Redman: Cornell wrestling mascot. Has been known to randomly show up at men’s basketball games. Identity unknown.
Sarachan: Dave ’76. Former head coach of the Chicago Fire, an MLS team. Led Red booters to two NCAA bids in his final seasons at the helm. Two-time All-American at Cornell.
Schaap: 1. Dick ’55. Highly acclaimed newsman who died in 2001. Veteran sports journalist, author of numerous books, sports correspondent for ABC News and host of ESPN’s Sports Reporters. Oh, and he was also once the editor-in-chief of The Sun. 2. Jeremy ’91, ESPN. Followed in dad’s footsteps and is currently correspondent for ESPN’s Outside the Lines. Also, former Sports Editor at the Sun. Came to Ithaca prior to Cornell’s Sweet 16 matchup with Kentucky to report on the men’s basketball team. “In Ithaca, New York, Jeremy Schaap, ESPN.” So legit.
Schafer: Mike ’86. Men’s hockey coach who steered his team to ECAC tournament victories in his first two seasons, then to the squad’s first Frozen Four appearance in 23 years in his eighth. In his 10th, 2005-06, guided the Red to a 22-9-4 record in which the team came a goal away in triple overtime against Minnesota from making the Frozen Four. Fans greeted him then and now with chant, “Kill, Schafer, Kill.” Completing his 19th season behind the Cornell bench in 2013-14, he has coached the Red to the NCAA tournament nine times.

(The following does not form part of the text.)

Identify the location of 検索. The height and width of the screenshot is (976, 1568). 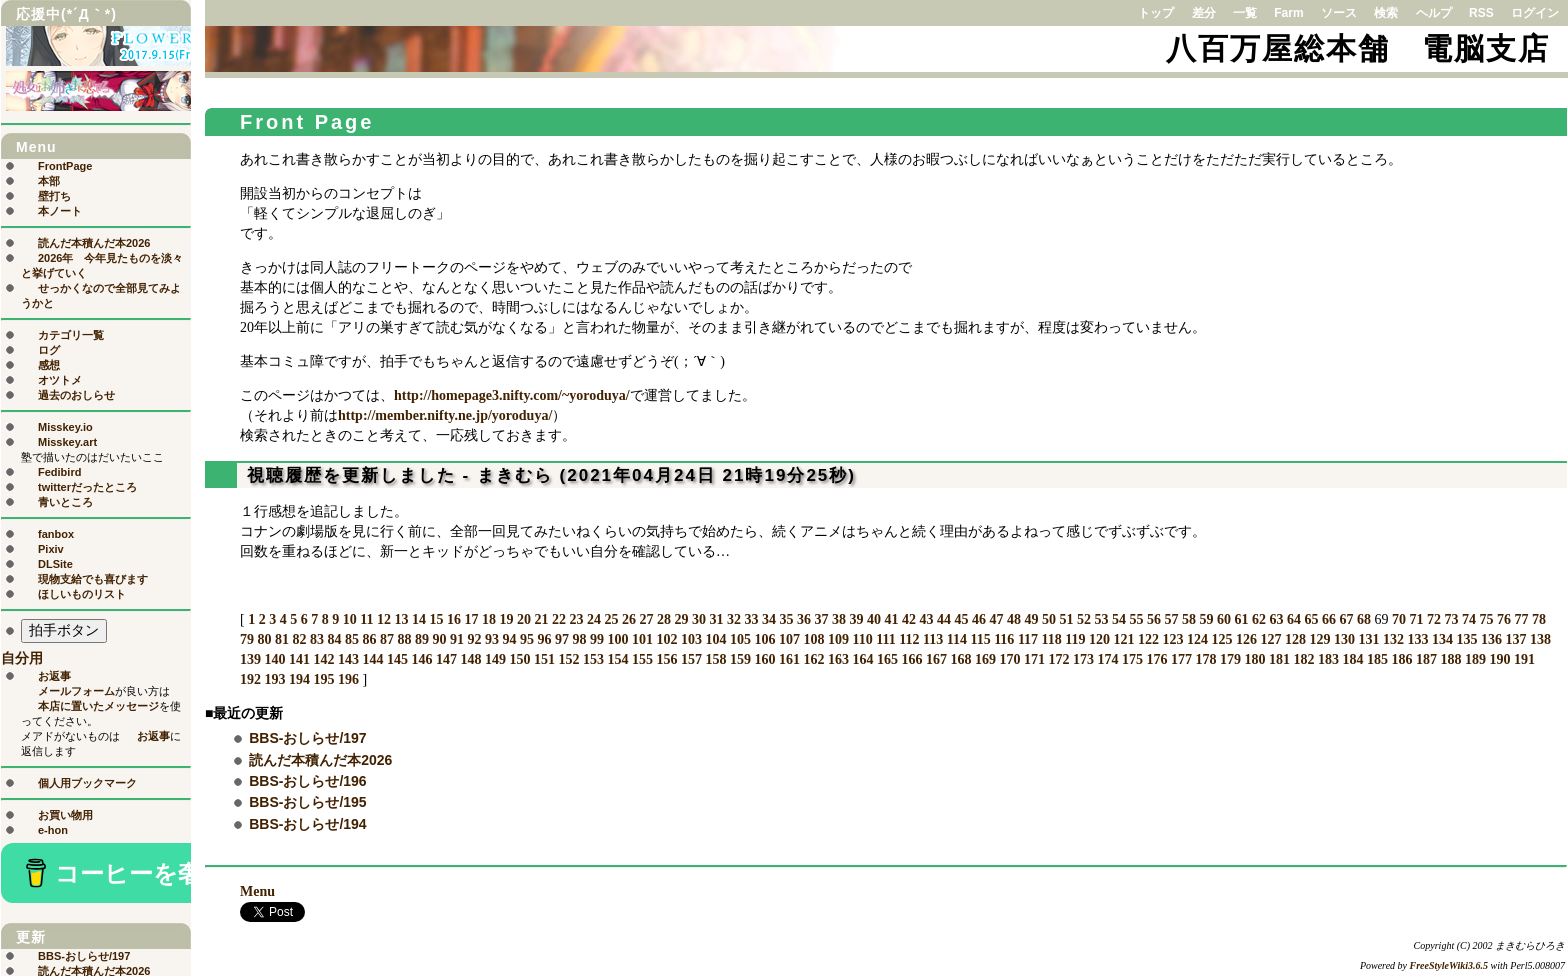
(1386, 13).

Schoellkopf: Stadium which houses football, men’s and women’s lacrosse teams. Nice view of Ithaca and most of Central New York on clear days on the Crescent side. Artificial playing surface has been called “the Cadillac of turf systems” but has seen its last days at Schoellkopf, giving way to the new wave FieldTurf which debuted last season.

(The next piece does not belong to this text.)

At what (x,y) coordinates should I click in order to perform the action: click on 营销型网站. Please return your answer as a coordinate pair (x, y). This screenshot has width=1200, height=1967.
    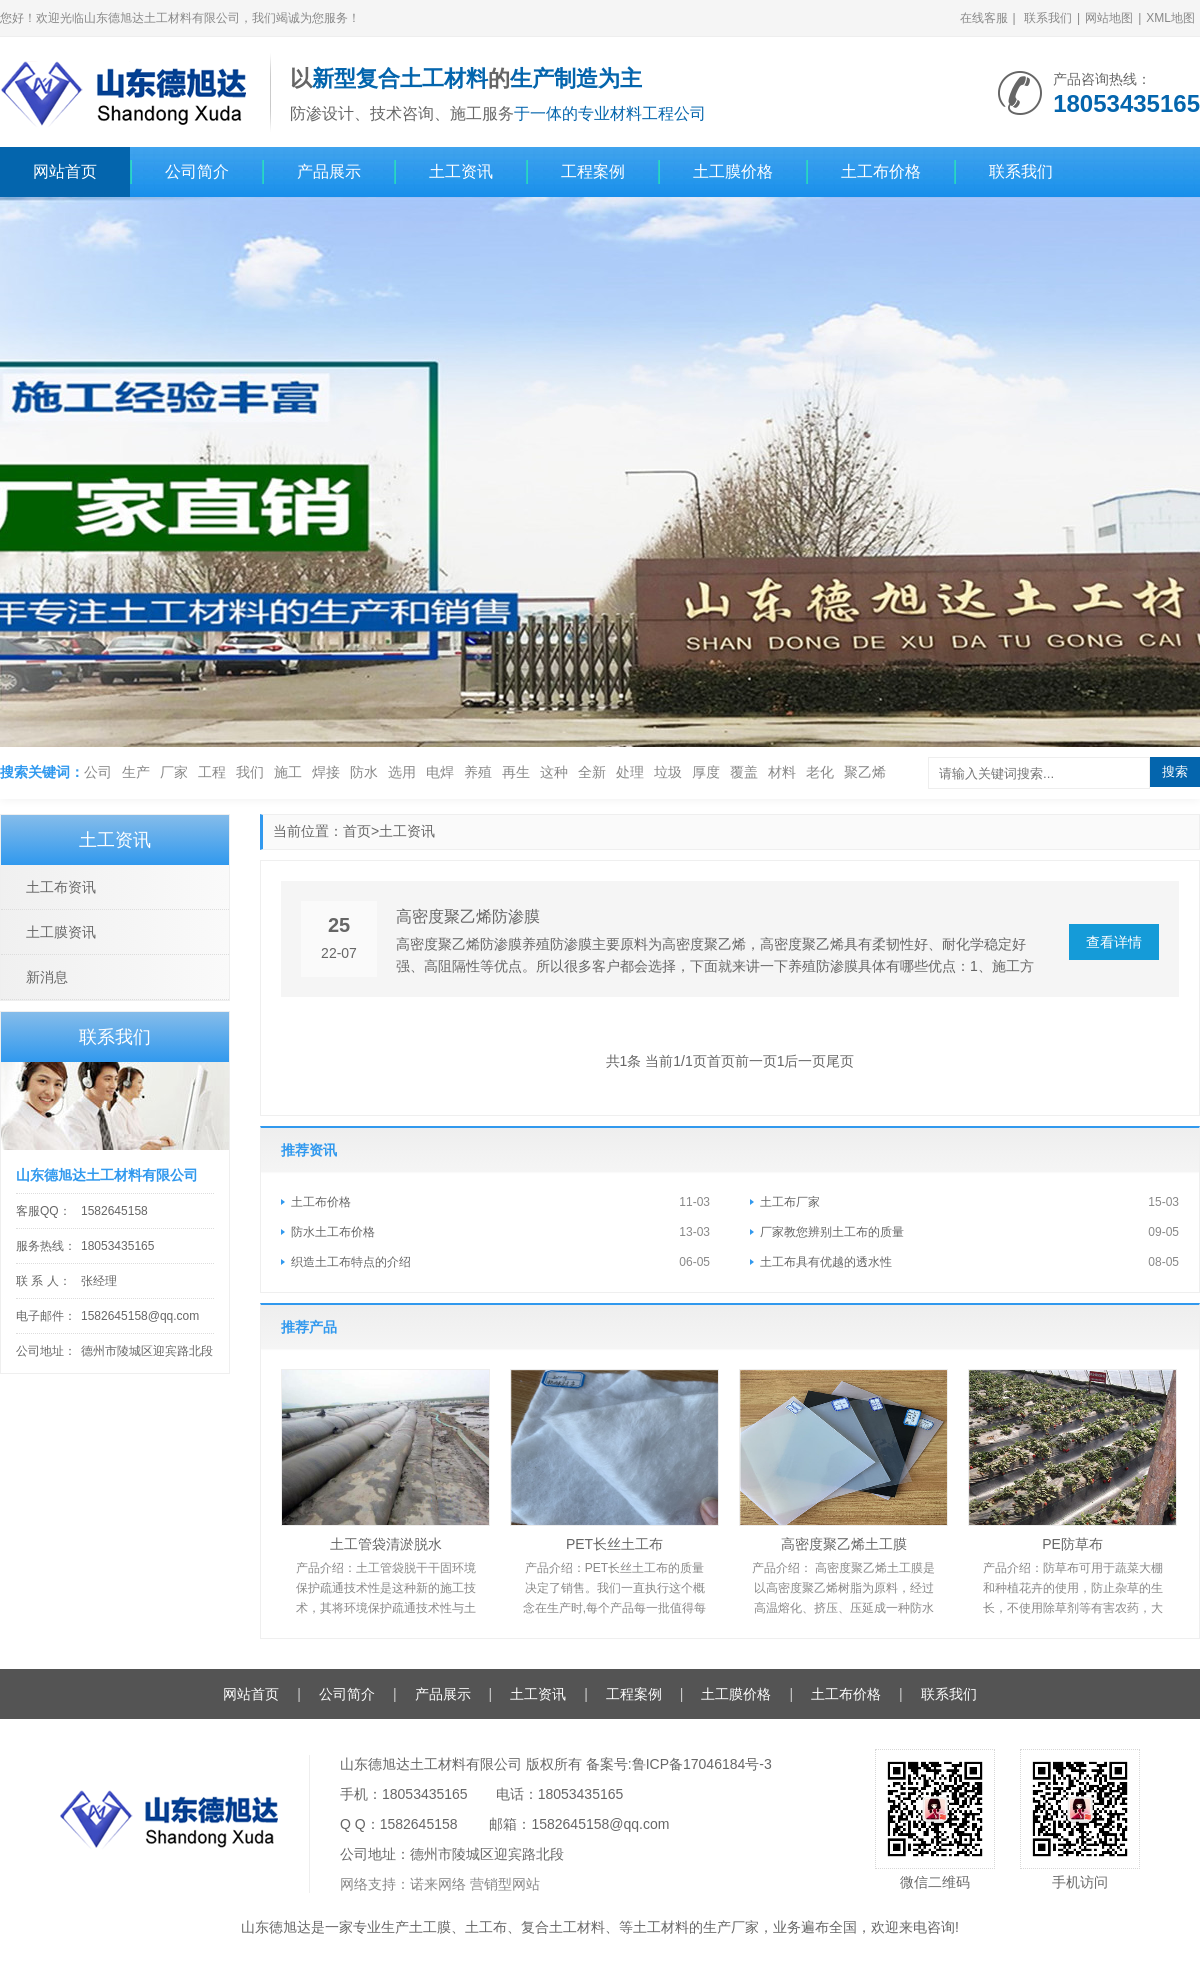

Smith: Dayna. Twelve-year coach of the women’s basketball team. Like many other Red coaches, made her way over from Penn. The winningest coach in the history of the program. During her time as head coach, Smith’s players have earned 21 All-Ivy honors, including one Ivy League Player of the Year award and one All-America selection.
Tanasoiu: Silviu. Romanian-born head coach of the men’s tennis team who has led the Red for the last three years. Led his young squad to a 10-15 record and multiple All-Ivy League Second Team selections in the first season.
Taylor: Nathan. Coach of the men’s cross country and track teams. Came here from Penn, obviously a big improvement for him. His track record proves it: The Red won the Heptagonal Championships in eight of the last 11 years, including 14 of the last 22 combined Indoor and Outdoor Ivy League titles.
Yale: Mediocre Ivy misfits. Not really good at any sport, but what else can you expect from a school in New Haven? Also called the Bulldogs and the Elis. By the way, what’s an Eli?
Zawislan: Jaro. Head coach of the men’s soccer team. Used bad-ass Polish accent to guide the Red to its third consecutive undefeated season last year after the team won the Ivy League in 2012.